Coronavirus : Auvergne Rhône-Alpes, région la plus touchée par la surmortalité lors de la deuxième vague

PANDEMIE Selon les chiffres de l’Insee, dévoilés ce mercredi sur la surmortalité pendant la crise du Covid-19, les décès ont été beaucoup plus nombreux lors de la deuxième vague qu’au printemps dernier en Auvergne Rhône-Alpes

Elisa Frisullo

— 

Juillet 2019. Illustration de tombes dans un cimetière
Juillet 2019. Illustration de tombes dans un cimetière — E. Frisullo / 20 Minutes
  • Selon l’Insee, Auvergne Rhône-Alpes est la région qui a enregistré la plus forte hausse de la surmortalité depuis le début de la seconde vague.
  • Plutôt épargnée au printemps dernier, la région a déploré 8.500 décès supplémentaires par rapport à 2019, soit une augmentation de 38 %, contre 16,3 % au niveau national.

Une deuxième vague, plus longue et plus forte, qui a été particulièrement marquée en Auvergne Rhône-Alpes. Et plus meurtrière. Selon l’Insee, la région est celle qui a été le plus touchée en France entre le 1er septembre et fin décembre 2020 par la surmortalité observée en France depuis le début de la crise sanitaire liée au Covid-19.

Sur cette période, 8.500 décès supplémentaires ont été déplorés par rapport à 2019, soit 38 % de plus, devant la Bourgogne Franche-Comté (+ 25 %) et la Guadeloupe
(+ 23 %).
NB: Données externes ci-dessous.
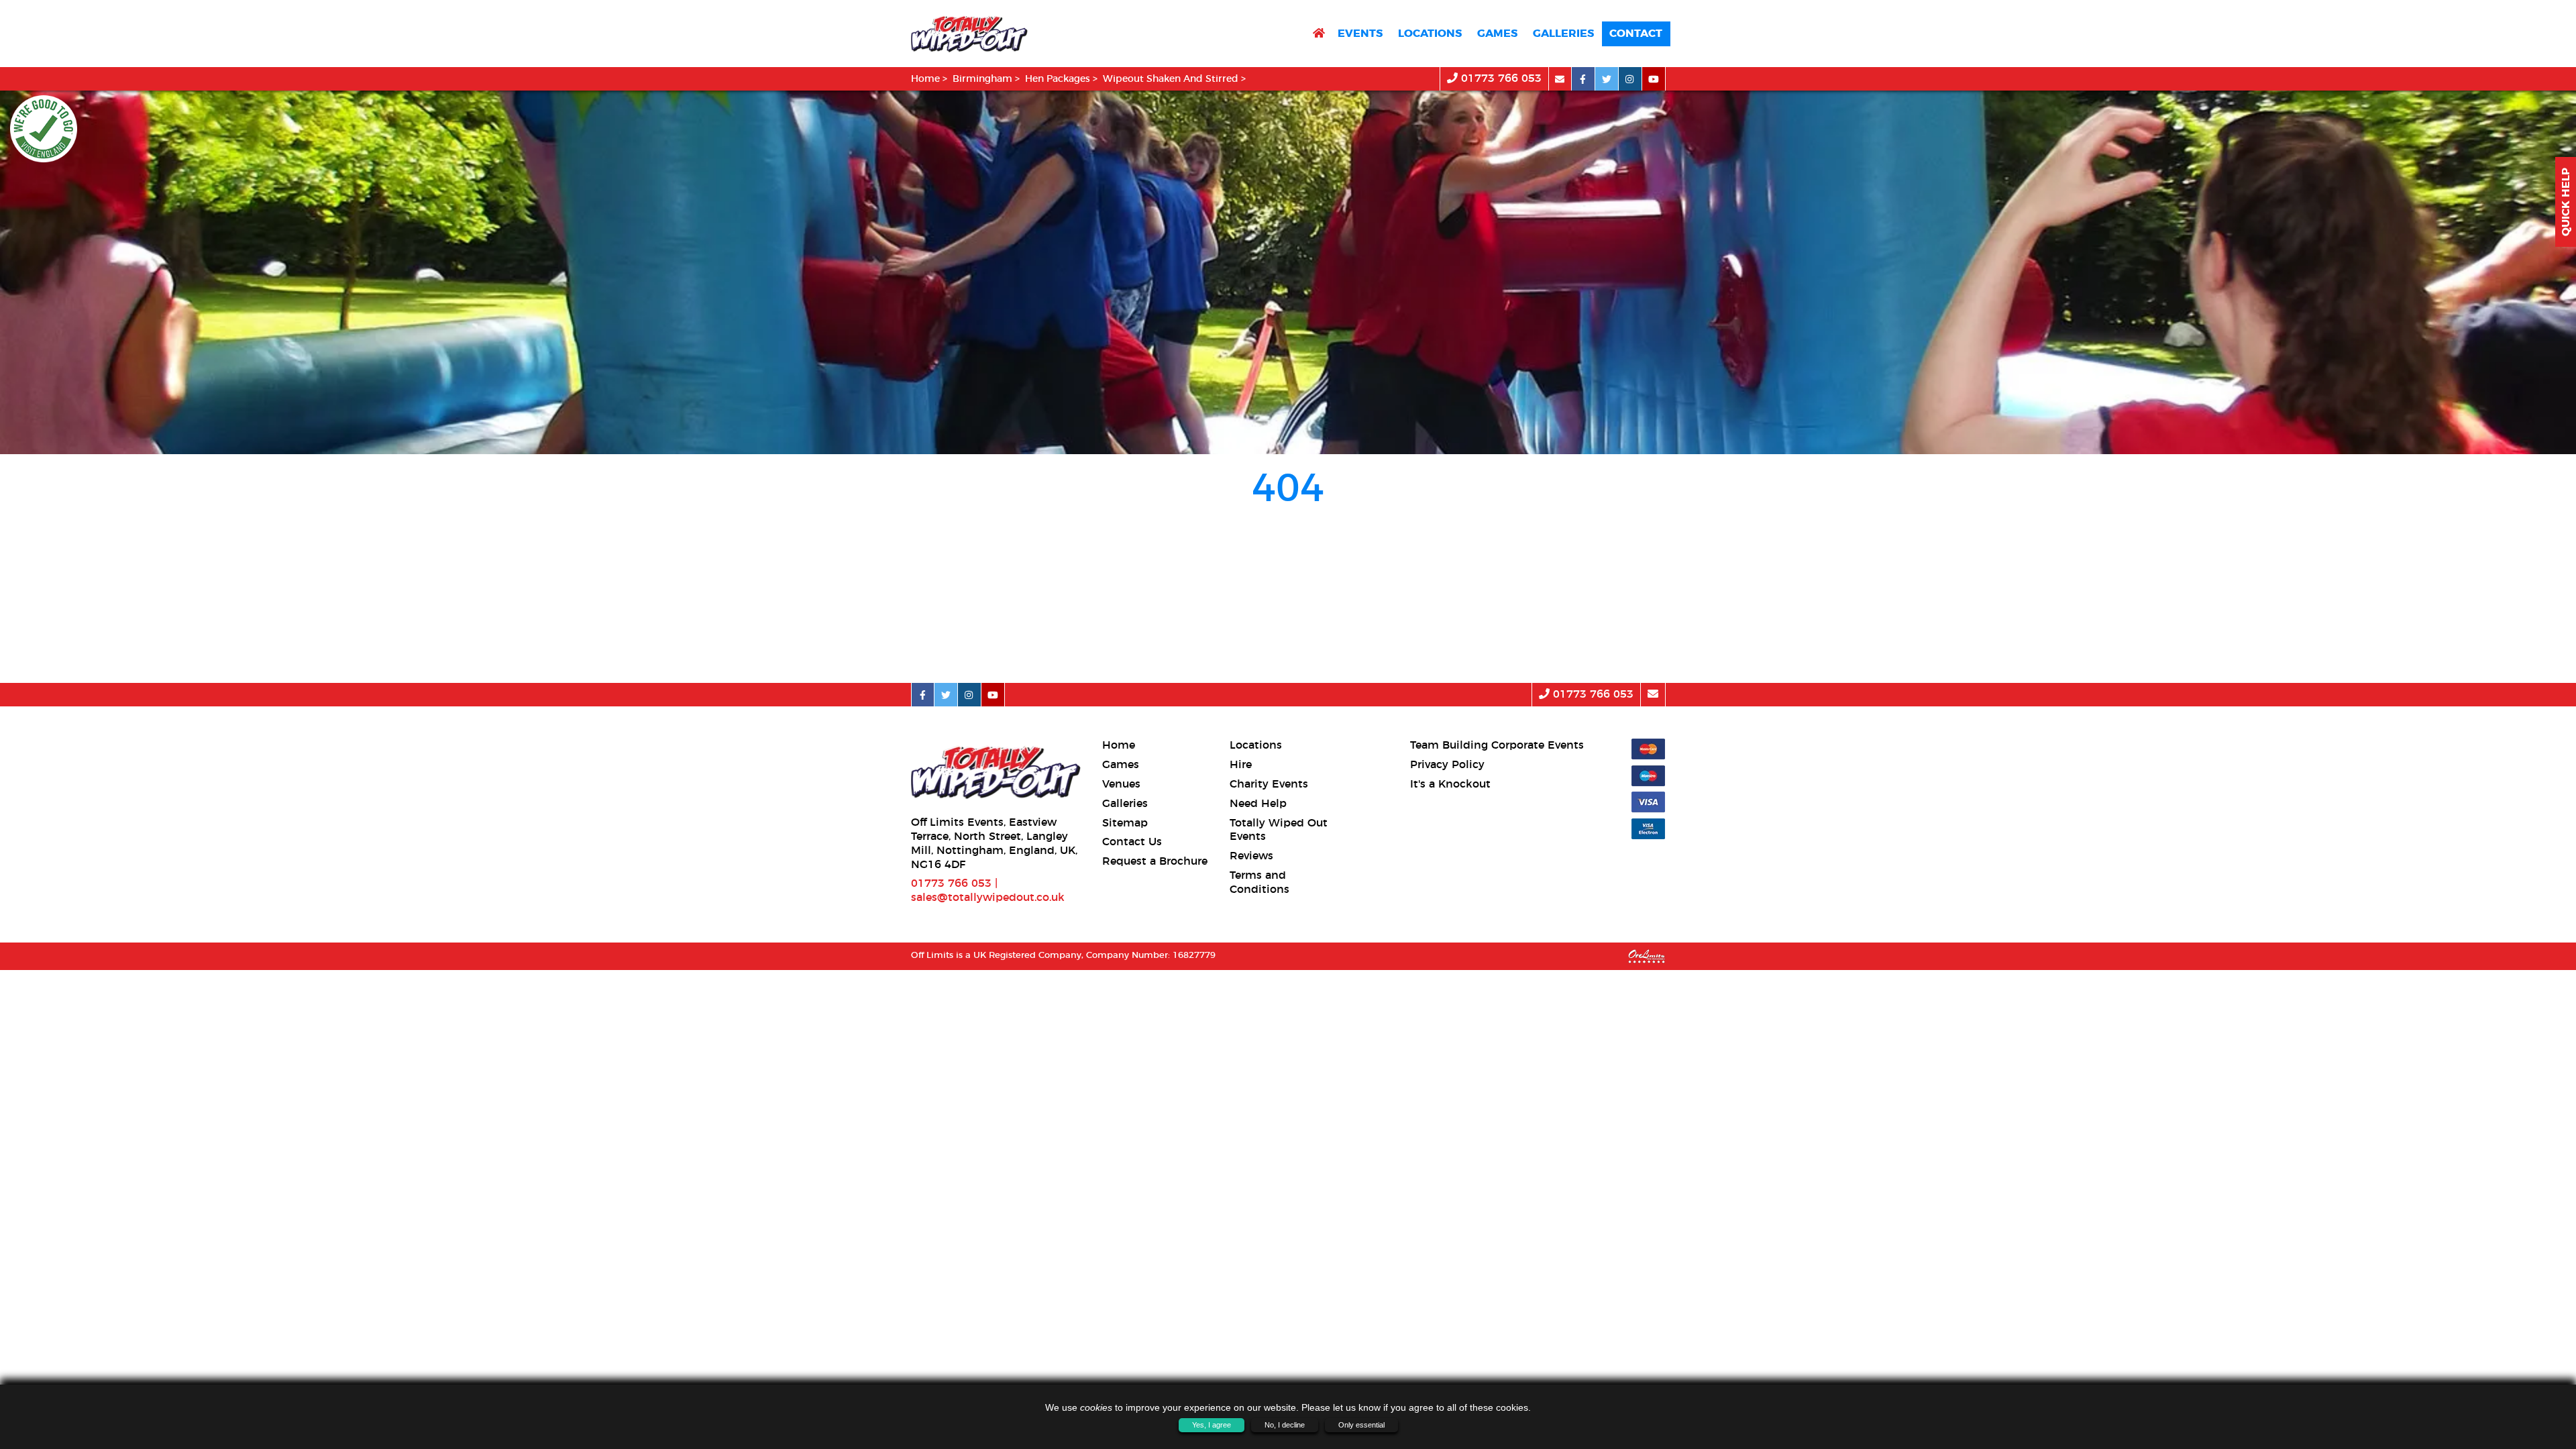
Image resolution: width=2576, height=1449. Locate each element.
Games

Lors de la première vague, la région avait été plutôt épargnée par rapport à d’autres territoires, comme le Grand-Est et l’Ile de France, avec une hausse des décès de 19 % observée en mars et en avril.

Dès le mois de septembre et la résurgence de l’épidémie sur le territoire national, les décès sont repartis à la hausse dans la région, avec une surmortalité très marquée en novembre, lors du pic épidémique du Covid-19. « Elle a été la plus forte durant les semaines couvrant la période allant du 2 au 22 novembre, avec deux fois plus de décès enregistrés chaque semaine par rapport à 2019, précise l’institut de statistiques. Au niveau national, cette surmortalité a été trois fois moins forte qu’en Auvergne-Rhône-Alpes (16,3 %) ».

Pas de surmortalité chez les moins de 65 ans

Sans surprise, la hausse de cette surmortalité est plus marquée chez les personnes âgées de plus de 65 ans (+44,3 %). « Comme lors de la première vague, elle ne concerne quasiment pas les personnes de moins de 65 ans. Lors de cette deuxième vague, la région enregistre 3.350 décès pour des personnes âgées de moins de 65 ans. On en comptabilisait 3.300 en 2019 ».

Aucun département n’a échappé à cette recrudescence des décès, même si certains territoires, comme la Savoie (+58 %), la Loire (+49 %) ou encore la Haute-Loire (+59 %) ont été plus lourdement touchés. Le Cantal fait figure d’exception et a presque été épargné par la seconde vague et la surmortalité, selon l’Insee.